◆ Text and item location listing
--*--

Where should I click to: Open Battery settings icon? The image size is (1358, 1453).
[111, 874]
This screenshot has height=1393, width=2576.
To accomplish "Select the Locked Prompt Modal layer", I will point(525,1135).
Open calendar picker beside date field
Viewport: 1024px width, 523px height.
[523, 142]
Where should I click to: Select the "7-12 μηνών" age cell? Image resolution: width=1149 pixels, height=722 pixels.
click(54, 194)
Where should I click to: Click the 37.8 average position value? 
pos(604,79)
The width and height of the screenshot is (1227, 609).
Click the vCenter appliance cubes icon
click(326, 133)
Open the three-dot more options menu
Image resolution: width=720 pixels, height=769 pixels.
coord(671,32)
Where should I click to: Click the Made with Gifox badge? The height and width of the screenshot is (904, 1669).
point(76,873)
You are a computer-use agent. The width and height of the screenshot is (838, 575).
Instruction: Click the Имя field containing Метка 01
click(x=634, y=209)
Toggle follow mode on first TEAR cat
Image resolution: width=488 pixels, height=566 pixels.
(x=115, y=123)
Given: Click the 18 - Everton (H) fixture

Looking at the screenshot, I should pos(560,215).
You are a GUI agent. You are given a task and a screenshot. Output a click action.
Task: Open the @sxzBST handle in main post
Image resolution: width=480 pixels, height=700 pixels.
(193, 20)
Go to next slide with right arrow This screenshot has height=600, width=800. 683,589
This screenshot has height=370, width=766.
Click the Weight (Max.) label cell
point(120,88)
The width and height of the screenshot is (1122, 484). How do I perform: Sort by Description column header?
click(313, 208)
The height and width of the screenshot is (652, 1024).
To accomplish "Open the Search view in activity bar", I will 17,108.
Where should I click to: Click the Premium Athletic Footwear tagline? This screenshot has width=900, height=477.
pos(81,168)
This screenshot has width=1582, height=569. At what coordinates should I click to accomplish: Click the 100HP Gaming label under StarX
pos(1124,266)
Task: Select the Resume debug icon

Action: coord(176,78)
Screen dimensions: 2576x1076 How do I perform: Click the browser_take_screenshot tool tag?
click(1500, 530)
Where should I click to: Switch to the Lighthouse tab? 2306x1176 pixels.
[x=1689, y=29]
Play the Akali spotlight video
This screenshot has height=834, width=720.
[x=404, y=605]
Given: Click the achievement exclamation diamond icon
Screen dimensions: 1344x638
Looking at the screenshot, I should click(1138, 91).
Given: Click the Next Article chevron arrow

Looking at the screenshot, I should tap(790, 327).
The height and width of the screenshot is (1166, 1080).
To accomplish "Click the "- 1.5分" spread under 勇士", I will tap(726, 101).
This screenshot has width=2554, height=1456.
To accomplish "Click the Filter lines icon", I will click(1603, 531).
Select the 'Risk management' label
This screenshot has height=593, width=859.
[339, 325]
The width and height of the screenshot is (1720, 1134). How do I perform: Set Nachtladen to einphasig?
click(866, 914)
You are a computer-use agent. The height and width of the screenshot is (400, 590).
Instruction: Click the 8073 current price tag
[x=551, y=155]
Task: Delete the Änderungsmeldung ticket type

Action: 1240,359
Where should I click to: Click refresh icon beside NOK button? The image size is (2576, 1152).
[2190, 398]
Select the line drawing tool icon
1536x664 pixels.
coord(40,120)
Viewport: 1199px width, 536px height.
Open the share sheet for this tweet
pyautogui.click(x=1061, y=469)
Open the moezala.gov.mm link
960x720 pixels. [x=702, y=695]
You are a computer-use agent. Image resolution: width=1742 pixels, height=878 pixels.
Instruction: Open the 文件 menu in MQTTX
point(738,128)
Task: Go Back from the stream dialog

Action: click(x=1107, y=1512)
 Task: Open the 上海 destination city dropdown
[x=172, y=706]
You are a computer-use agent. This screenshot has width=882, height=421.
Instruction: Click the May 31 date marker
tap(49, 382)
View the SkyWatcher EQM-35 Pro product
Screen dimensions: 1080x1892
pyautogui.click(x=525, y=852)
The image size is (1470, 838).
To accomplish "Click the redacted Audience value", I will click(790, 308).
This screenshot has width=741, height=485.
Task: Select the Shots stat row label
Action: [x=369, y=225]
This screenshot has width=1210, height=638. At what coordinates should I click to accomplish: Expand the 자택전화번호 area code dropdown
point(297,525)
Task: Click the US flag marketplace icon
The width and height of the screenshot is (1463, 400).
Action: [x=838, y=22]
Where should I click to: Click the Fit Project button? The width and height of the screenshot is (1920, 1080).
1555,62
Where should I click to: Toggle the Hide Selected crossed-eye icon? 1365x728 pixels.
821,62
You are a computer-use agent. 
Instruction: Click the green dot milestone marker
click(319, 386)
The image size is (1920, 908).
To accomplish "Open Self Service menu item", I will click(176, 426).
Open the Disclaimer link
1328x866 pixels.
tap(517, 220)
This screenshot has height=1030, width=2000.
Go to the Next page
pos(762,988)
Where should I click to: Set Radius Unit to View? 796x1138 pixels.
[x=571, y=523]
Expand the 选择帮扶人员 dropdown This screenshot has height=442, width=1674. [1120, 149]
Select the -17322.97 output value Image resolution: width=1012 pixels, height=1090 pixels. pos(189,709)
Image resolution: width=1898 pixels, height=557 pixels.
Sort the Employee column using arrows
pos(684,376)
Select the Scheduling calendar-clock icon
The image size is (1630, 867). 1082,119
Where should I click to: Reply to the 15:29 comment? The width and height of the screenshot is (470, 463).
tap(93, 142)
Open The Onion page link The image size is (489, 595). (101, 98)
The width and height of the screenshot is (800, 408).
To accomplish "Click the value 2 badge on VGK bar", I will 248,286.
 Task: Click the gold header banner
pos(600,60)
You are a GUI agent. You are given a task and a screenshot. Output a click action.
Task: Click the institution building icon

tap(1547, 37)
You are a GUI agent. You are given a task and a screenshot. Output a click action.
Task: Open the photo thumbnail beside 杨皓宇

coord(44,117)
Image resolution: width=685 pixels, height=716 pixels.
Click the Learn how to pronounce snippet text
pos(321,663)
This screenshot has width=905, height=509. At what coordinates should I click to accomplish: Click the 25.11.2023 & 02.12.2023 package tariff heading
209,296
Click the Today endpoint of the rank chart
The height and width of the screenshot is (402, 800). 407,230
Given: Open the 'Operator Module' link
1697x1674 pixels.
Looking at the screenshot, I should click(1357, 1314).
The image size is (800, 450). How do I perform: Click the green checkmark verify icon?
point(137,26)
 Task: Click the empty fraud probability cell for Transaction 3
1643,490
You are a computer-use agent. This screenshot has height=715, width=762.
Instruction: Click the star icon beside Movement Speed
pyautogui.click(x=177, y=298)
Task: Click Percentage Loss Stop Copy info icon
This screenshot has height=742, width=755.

--*--

◆ Set exercise
Please render every line of the listing above as a numbered list, leaving out the blank lines.

◆ Solution to the exercise
1. Where should I click to: Open Battery settings icon? The image size is (1358, 1453).
2. [111, 874]
3. This screenshot has height=1393, width=2576.
4. To accomplish "Select the Locked Prompt Modal layer", I will point(525,1135).
5. Open calendar picker beside date field
6. Viewport: 1024px width, 523px height.
7. [523, 142]
8. Where should I click to: Select the "7-12 μηνών" age cell? Image resolution: width=1149 pixels, height=722 pixels.
9. click(54, 194)
10. Where should I click to: Click the 37.8 average position value? 
11. pos(604,79)
12. The width and height of the screenshot is (1227, 609).
13. Click the vCenter appliance cubes icon
14. click(326, 133)
15. Open the three-dot more options menu
16. Image resolution: width=720 pixels, height=769 pixels.
17. coord(671,32)
18. Where should I click to: Click the Made with Gifox badge? The height and width of the screenshot is (904, 1669).
19. point(76,873)
20. You are a computer-use agent. The width and height of the screenshot is (838, 575).
21. Instruction: Click the Имя field containing Метка 01
22. click(x=634, y=209)
23. Toggle follow mode on first TEAR cat
24. Image resolution: width=488 pixels, height=566 pixels.
25. (x=115, y=123)
26. Given: Click the 18 - Everton (H) fixture
27. Looking at the screenshot, I should pos(560,215).
28. You are a GUI agent. You are given a task and a screenshot. Output a click action.
29. Task: Open the @sxzBST handle in main post
30. Image resolution: width=480 pixels, height=700 pixels.
31. (193, 20)
32. Go to next slide with right arrow This screenshot has height=600, width=800. 683,589
33. This screenshot has height=370, width=766.
34. Click the Weight (Max.) label cell
35. point(120,88)
36. The width and height of the screenshot is (1122, 484). How do I perform: Sort by Description column header?
37. click(313, 208)
38. The height and width of the screenshot is (652, 1024).
39. To accomplish "Open the Search view in activity bar", I will 17,108.
40. Where should I click to: Click the Premium Athletic Footwear tagline? This screenshot has width=900, height=477.
41. pos(81,168)
42. This screenshot has width=1582, height=569. At what coordinates should I click to accomplish: Click the 100HP Gaming label under StarX
43. pos(1124,266)
44. Task: Select the Resume debug icon
45. Action: coord(176,78)
46. Screen dimensions: 2576x1076 How do I perform: Click the browser_take_screenshot tool tag?
47. click(1500, 530)
48. Where should I click to: Switch to the Lighthouse tab? 2306x1176 pixels.
49. [x=1689, y=29]
50. Play the Akali spotlight video
51. This screenshot has height=834, width=720.
52. [x=404, y=605]
53. Given: Click the achievement exclamation diamond icon
54. Screen dimensions: 1344x638
55. Looking at the screenshot, I should click(1138, 91).
56. Given: Click the Next Article chevron arrow
57. Looking at the screenshot, I should tap(790, 327).
58. The height and width of the screenshot is (1166, 1080).
59. To accomplish "Click the "- 1.5分" spread under 勇士", I will tap(726, 101).
60. This screenshot has width=2554, height=1456.
61. To accomplish "Click the Filter lines icon", I will click(1603, 531).
62. Select the 'Risk management' label
63. This screenshot has height=593, width=859.
64. [339, 325]
65. The width and height of the screenshot is (1720, 1134). How do I perform: Set Nachtladen to einphasig?
66. click(866, 914)
67. You are a computer-use agent. The height and width of the screenshot is (400, 590).
68. Instruction: Click the 8073 current price tag
69. [x=551, y=155]
70. Task: Delete the Änderungsmeldung ticket type
71. Action: 1240,359
72. Where should I click to: Click refresh icon beside NOK button? The image size is (2576, 1152).
73. [2190, 398]
74. Select the line drawing tool icon
75. 1536x664 pixels.
76. coord(40,120)
77. Viewport: 1199px width, 536px height.
78. Open the share sheet for this tweet
79. pyautogui.click(x=1061, y=469)
80. Open the moezala.gov.mm link
81. 960x720 pixels. [x=702, y=695]
82. You are a computer-use agent. Image resolution: width=1742 pixels, height=878 pixels.
83. Instruction: Open the 文件 menu in MQTTX
84. point(738,128)
85. Task: Go Back from the stream dialog
86. Action: click(x=1107, y=1512)
87.  Task: Open the 上海 destination city dropdown
88. [x=172, y=706]
89. You are a computer-use agent. This screenshot has width=882, height=421.
90. Instruction: Click the May 31 date marker
91. tap(49, 382)
92. View the SkyWatcher EQM-35 Pro product
93. Screen dimensions: 1080x1892
94. pyautogui.click(x=525, y=852)
95. The image size is (1470, 838).
96. To accomplish "Click the redacted Audience value", I will click(790, 308).
97. This screenshot has width=741, height=485.
98. Task: Select the Shots stat row label
99. Action: [x=369, y=225]
100. This screenshot has width=1210, height=638. At what coordinates should I click to accomplish: Expand the 자택전화번호 area code dropdown
101. point(297,525)
102. Task: Click the US flag marketplace icon
103. The width and height of the screenshot is (1463, 400).
104. Action: [x=838, y=22]
105. Where should I click to: Click the Fit Project button? The width and height of the screenshot is (1920, 1080).
106. 1555,62
107. Where should I click to: Toggle the Hide Selected crossed-eye icon? 1365x728 pixels.
108. 821,62
109. You are a computer-use agent. 
110. Instruction: Click the green dot milestone marker
111. click(319, 386)
112. The image size is (1920, 908).
113. To accomplish "Open Self Service menu item", I will click(176, 426).
114. Open the Disclaimer link
115. 1328x866 pixels.
116. tap(517, 220)
117. This screenshot has height=1030, width=2000.
118. Go to the Next page
119. pos(762,988)
120. Where should I click to: Set Radius Unit to View? 796x1138 pixels.
121. [x=571, y=523]
122. Expand the 选择帮扶人员 dropdown This screenshot has height=442, width=1674. [1120, 149]
123. Select the -17322.97 output value Image resolution: width=1012 pixels, height=1090 pixels. pos(189,709)
124. Image resolution: width=1898 pixels, height=557 pixels.
125. Sort the Employee column using arrows
126. pos(684,376)
127. Select the Scheduling calendar-clock icon
128. The image size is (1630, 867). 1082,119
129. Where should I click to: Reply to the 15:29 comment? The width and height of the screenshot is (470, 463).
130. tap(93, 142)
131. Open The Onion page link The image size is (489, 595). (101, 98)
132. The width and height of the screenshot is (800, 408).
133. To accomplish "Click the value 2 badge on VGK bar", I will 248,286.
134.  Task: Click the gold header banner
135. pos(600,60)
136. You are a GUI agent. You are given a task and a screenshot. Output a click action.
137. Task: Click the institution building icon
138. tap(1547, 37)
139. You are a GUI agent. You are given a task and a screenshot. Output a click action.
140. Task: Open the photo thumbnail beside 杨皓宇
141. coord(44,117)
142. Image resolution: width=685 pixels, height=716 pixels.
143. Click the Learn how to pronounce snippet text
144. pos(321,663)
145. This screenshot has width=905, height=509. At what coordinates should I click to accomplish: Click the 25.11.2023 & 02.12.2023 package tariff heading
146. 209,296
147. Click the Today endpoint of the rank chart
148. The height and width of the screenshot is (402, 800). 407,230
149. Given: Open the 'Operator Module' link
150. 1697x1674 pixels.
151. Looking at the screenshot, I should click(1357, 1314).
152. The image size is (800, 450). How do I perform: Click the green checkmark verify icon?
153. point(137,26)
154.  Task: Click the empty fraud probability cell for Transaction 3
155. 1643,490
156. You are a computer-use agent. This screenshot has height=715, width=762.
157. Instruction: Click the star icon beside Movement Speed
158. pyautogui.click(x=177, y=298)
159. Task: Click Percentage Loss Stop Copy info icon
160. This screenshot has height=742, width=755.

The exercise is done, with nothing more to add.